JK mengacu kepada data dari sumber USGS dari Amerika Serikat (AS) yang menyatakan statusnya masih aman. Data tersebut, kata dia, bersifat otomatis dan dipantau secara langsung.
"Karena gempa biasanya bertuntun dan selalu ada gempa susula. Dari laporan USGS, puncaknya jam setengah 5 sampai dengan setengah 6. Biasanya beruntun, makannya harus siap 24 jam,"ujar JK kepada wartawan, Rabu (11/4)di gedung PMI Pusat, Gatot Subroto, Jakarta Selatan.

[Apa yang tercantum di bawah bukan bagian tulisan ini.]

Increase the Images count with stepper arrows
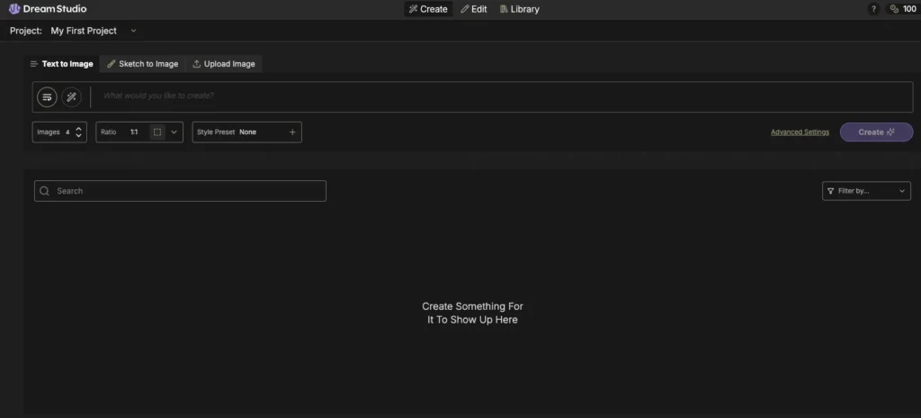The image size is (921, 418). [x=79, y=129]

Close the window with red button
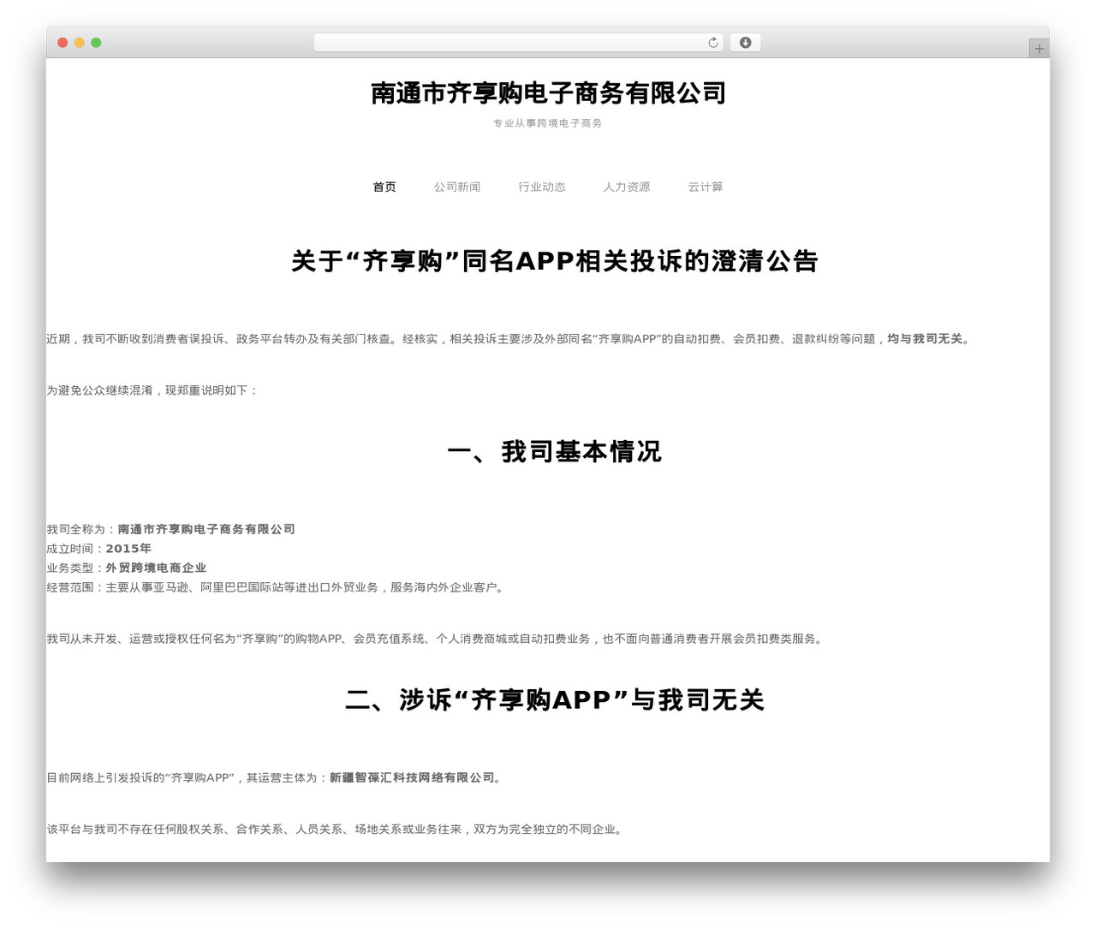point(63,43)
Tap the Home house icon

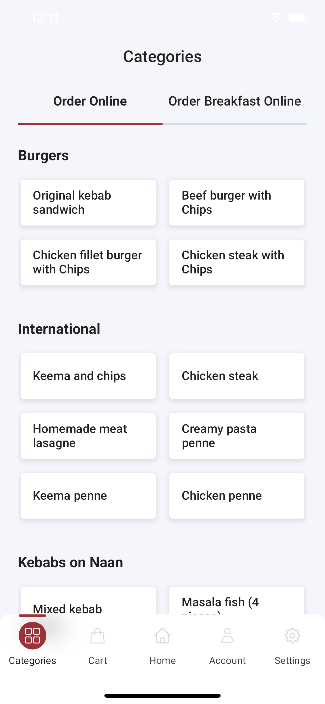pos(163,635)
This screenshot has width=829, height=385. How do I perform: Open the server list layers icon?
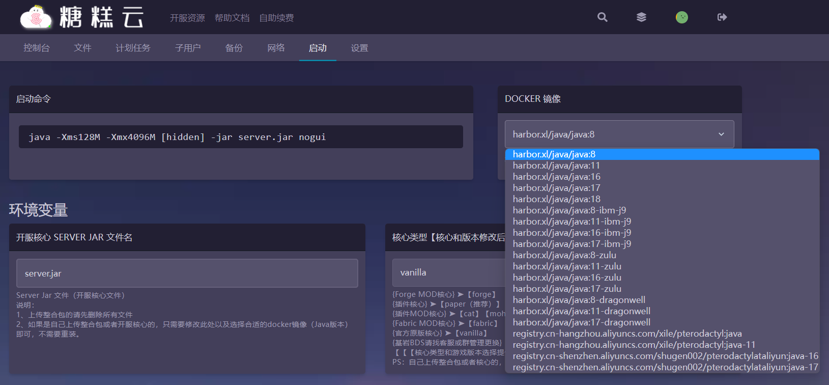click(641, 17)
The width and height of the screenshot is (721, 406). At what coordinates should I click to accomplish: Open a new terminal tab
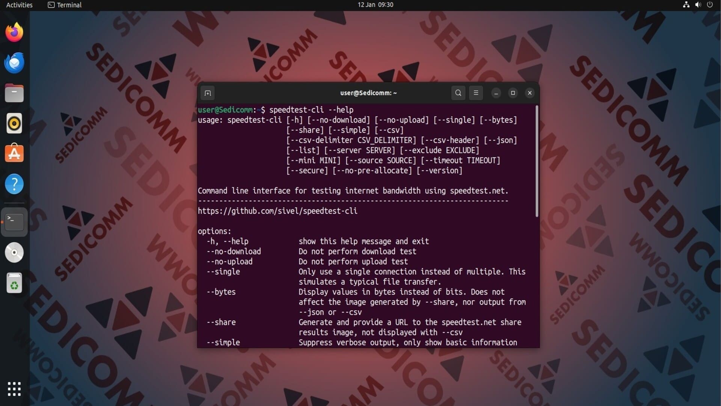pyautogui.click(x=208, y=93)
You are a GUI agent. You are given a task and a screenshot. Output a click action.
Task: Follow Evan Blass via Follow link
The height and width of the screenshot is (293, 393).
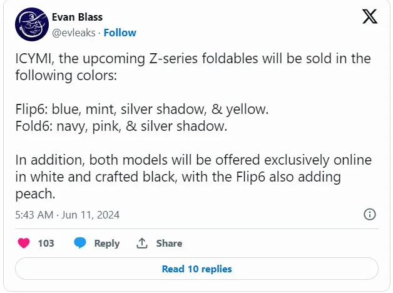(x=120, y=33)
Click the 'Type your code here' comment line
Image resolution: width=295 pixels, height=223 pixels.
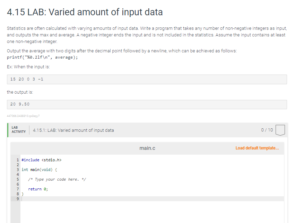57,179

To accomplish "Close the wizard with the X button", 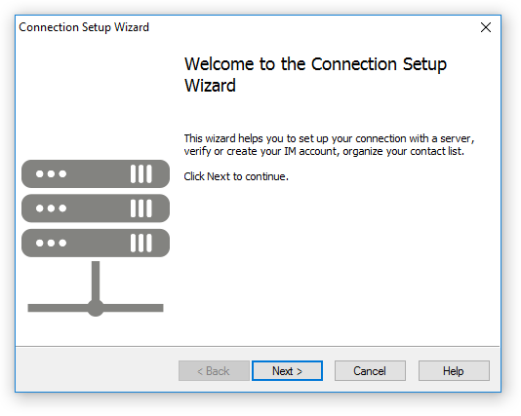I will 486,27.
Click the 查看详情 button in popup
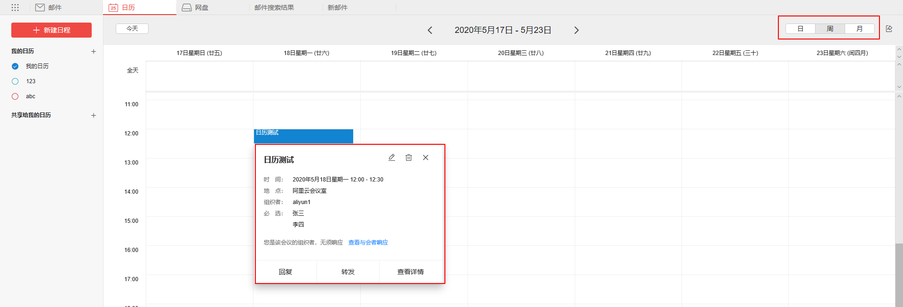This screenshot has width=903, height=307. click(410, 272)
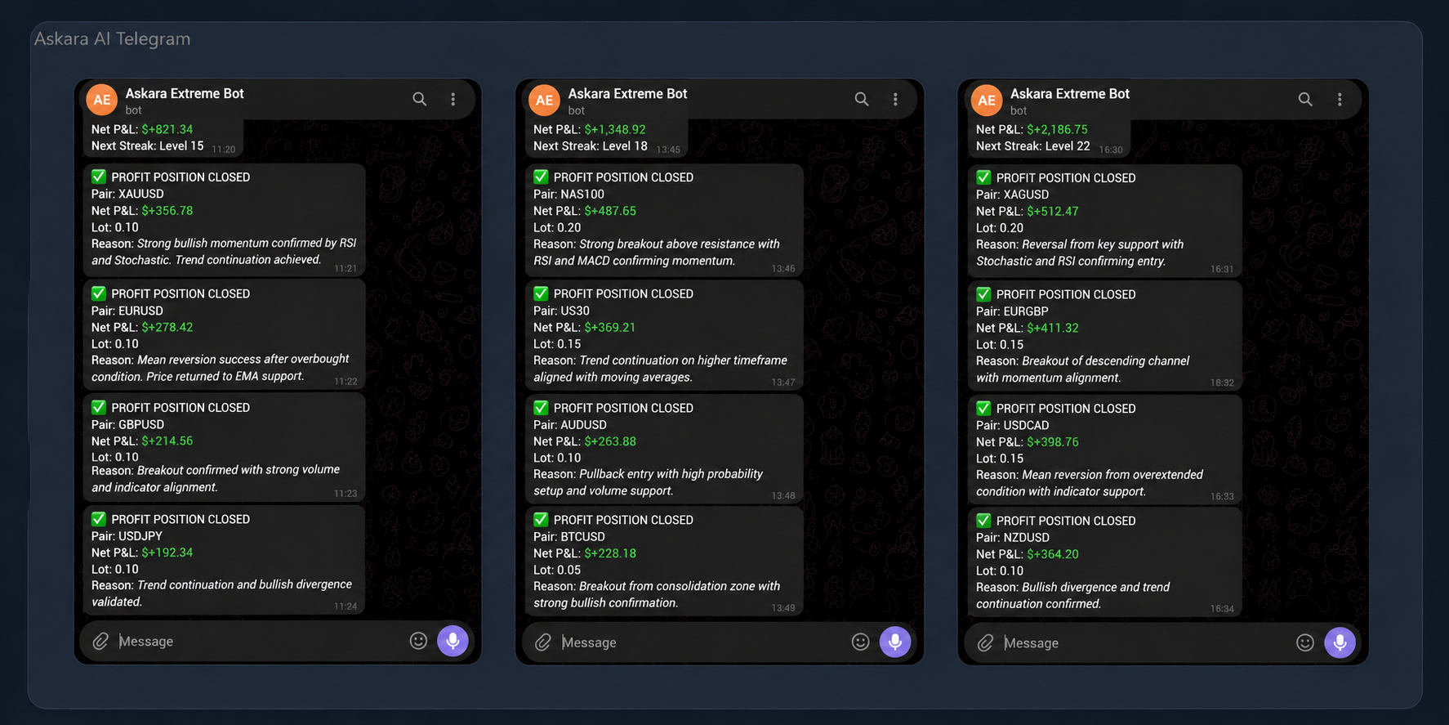The width and height of the screenshot is (1449, 725).
Task: Open three-dot menu in left chat
Action: point(453,99)
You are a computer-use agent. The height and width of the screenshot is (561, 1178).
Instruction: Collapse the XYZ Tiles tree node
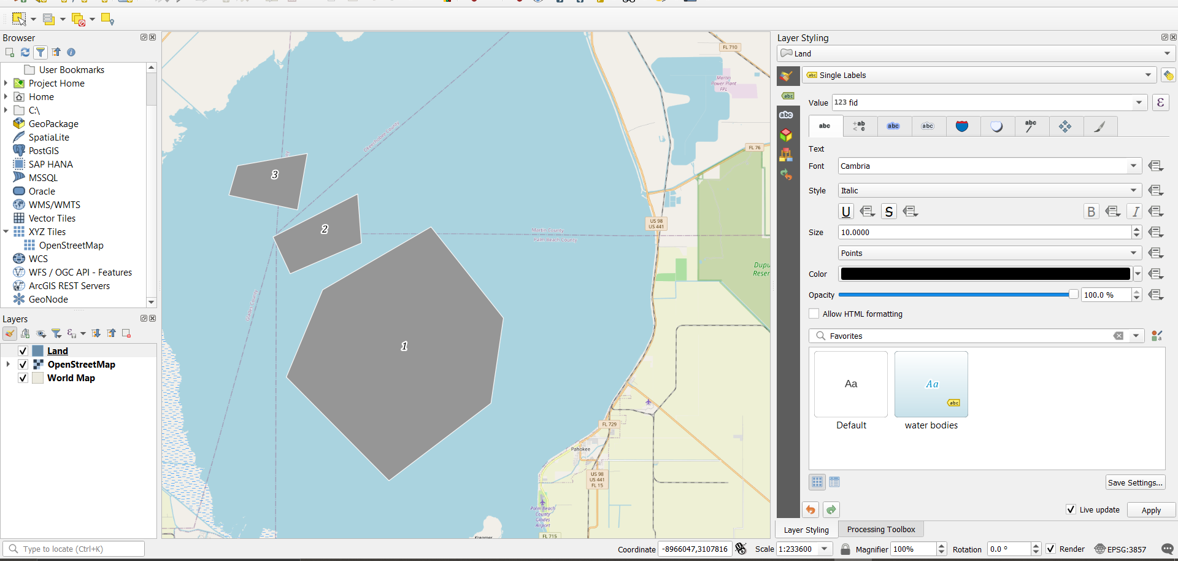6,232
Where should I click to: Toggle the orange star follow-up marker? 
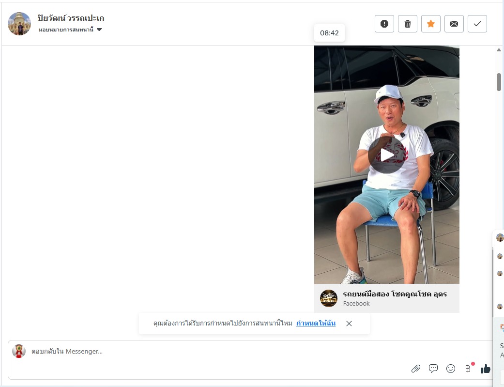(431, 24)
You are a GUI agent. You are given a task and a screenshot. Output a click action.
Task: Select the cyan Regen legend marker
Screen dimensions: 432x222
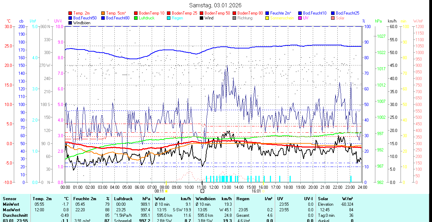pyautogui.click(x=169, y=18)
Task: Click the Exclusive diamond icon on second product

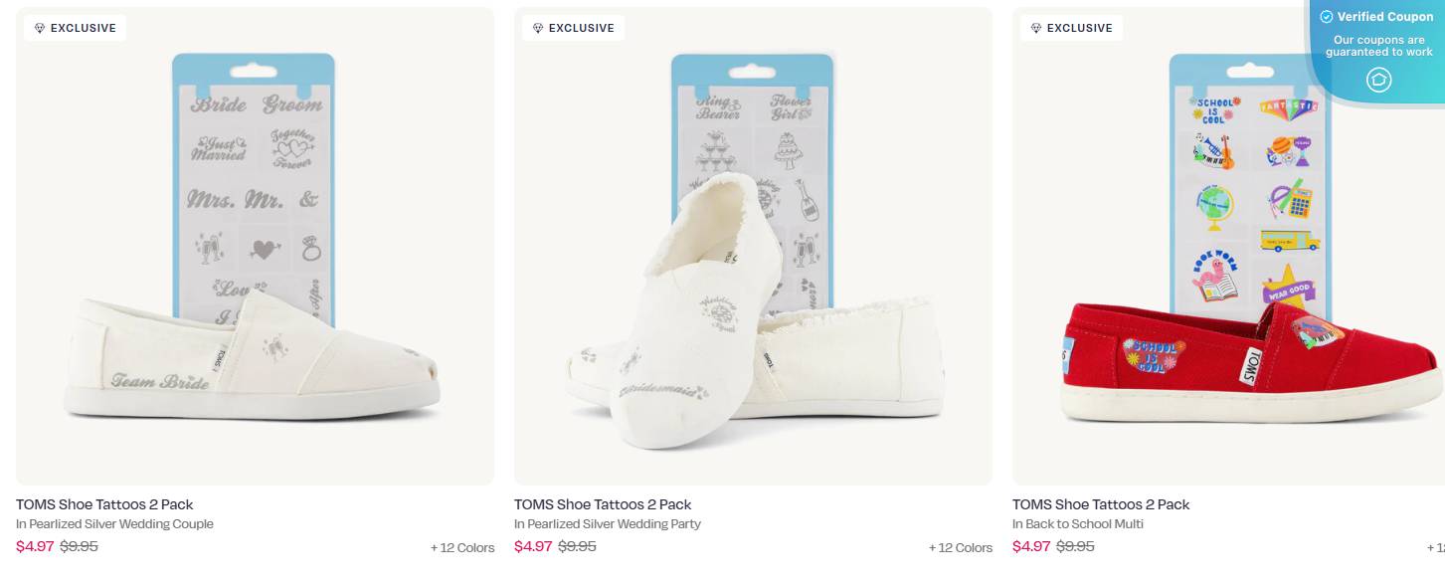Action: point(538,29)
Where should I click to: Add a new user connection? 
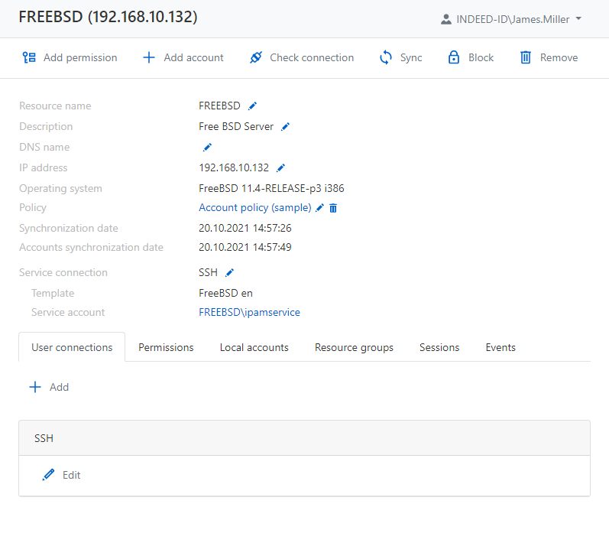tap(49, 388)
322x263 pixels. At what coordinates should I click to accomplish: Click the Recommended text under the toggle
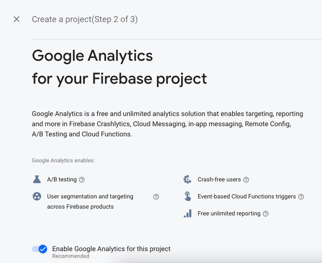point(71,256)
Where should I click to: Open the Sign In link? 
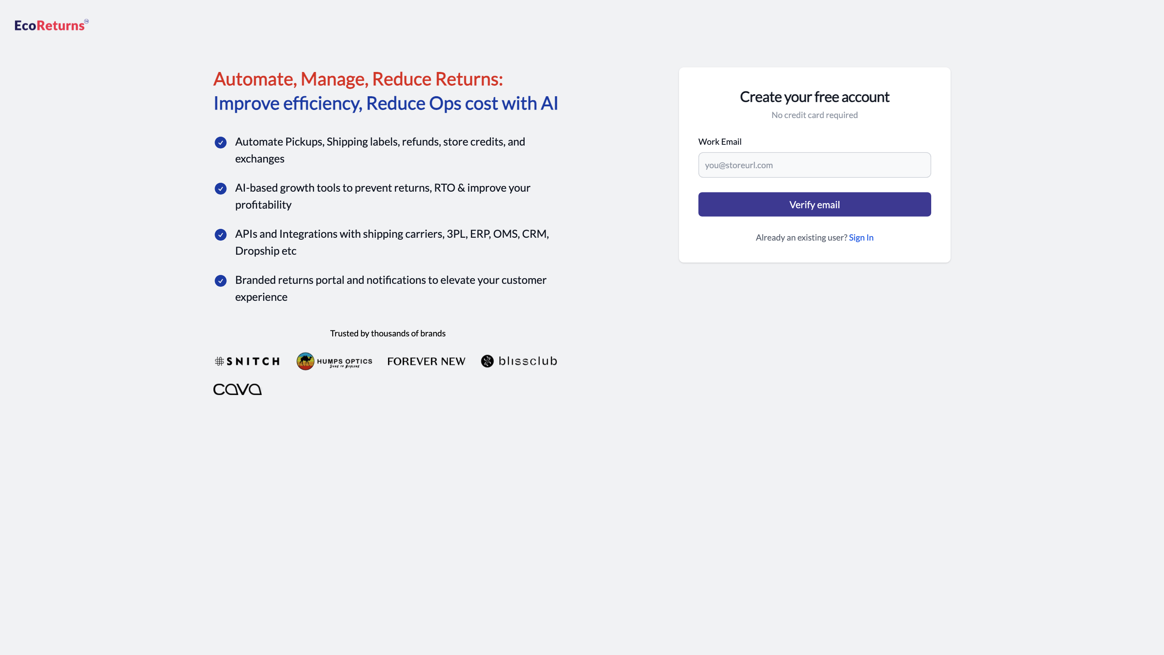[x=861, y=238]
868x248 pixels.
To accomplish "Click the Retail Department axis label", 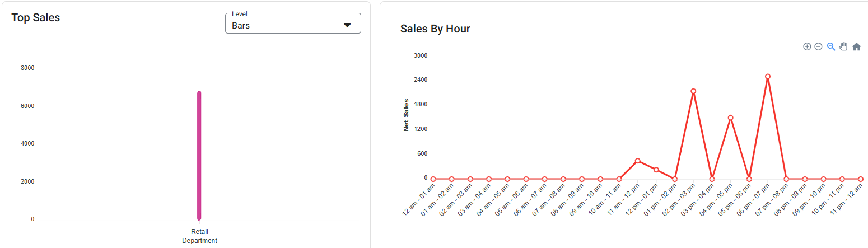I will (199, 236).
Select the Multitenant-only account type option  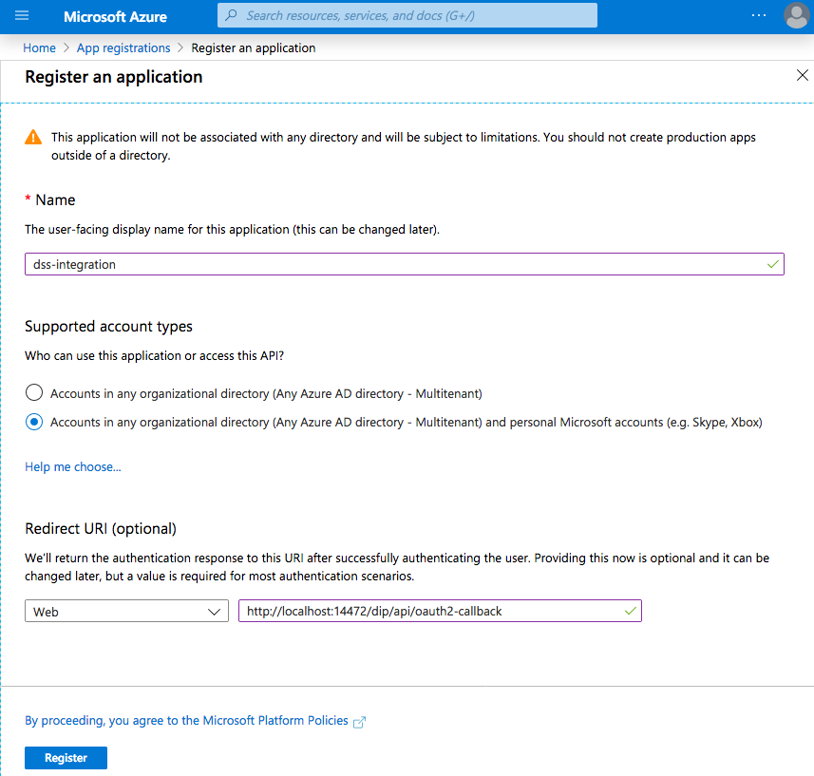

Ia mengatakan persiapan logistik di Aceh sudah disiapkan dan cukup. Semua staf dan relawan PMI,kata JK, siap memberikan laporan terkini. Semua akan dilaporkan melalui radio dan telepon.
Menurutnya sampai pukul 18.00, sore ini belum ada laporan korban jiwa terkait gempa tersebut. "Potensi (tsunami) ada, tapi belum terjadi tsunami" kata dia.
JK menambahkan korban jiwa kemungkinan tidak akan banyak jika terjadi di kawasan Simeulue, Aceh karena diakuinya masyarakat setempat memiliki budaya yang sudah melekat sejak lama.
"Di Simeulue, ada budaya yang melekat di masyarakat. Kalau ada gempa warga akan lari ke bukit," tuturnya.
Mantan wakil presiden RI ini mengatakan akan langsung mengunjungi Aceh jika terjadi bencana fisik yang cukup besar. "Kita masih menunggu laporan lebih lanjut. Terutama dari daerah pedalaman" jelasnya.
Berdasarkan informasi PMI Pusat, gempa terjadi pertama kali pada 15.38 WIB dengan skala 8,6 skala richter (SR).Selanjutnya terjadi gempa susulan sebanyak tujuh kali hingga pukul 17.50 dengan kekuatan berkisar 6,1 SR hingga 8,8 SR.
Untuk membantu warga yang terkena dampak gempa, PMI tengah menyiapkan bantuan yang siap didistribusikan dari Gudang Regional PMI di Sumatera Barat.
Saat ini PMI terus memantau sejumlah daerah pesisir seperti Mentawai dan Pesisir Selatan (Sumatera Barat). Simeleu, Banda Aceh, Aceh Besar, Lamno (Aceh). Kemudian Nias dan Sibolga (Sumatera Utara). Pantauan juga dilakukan di Lampung dan Bengkulu.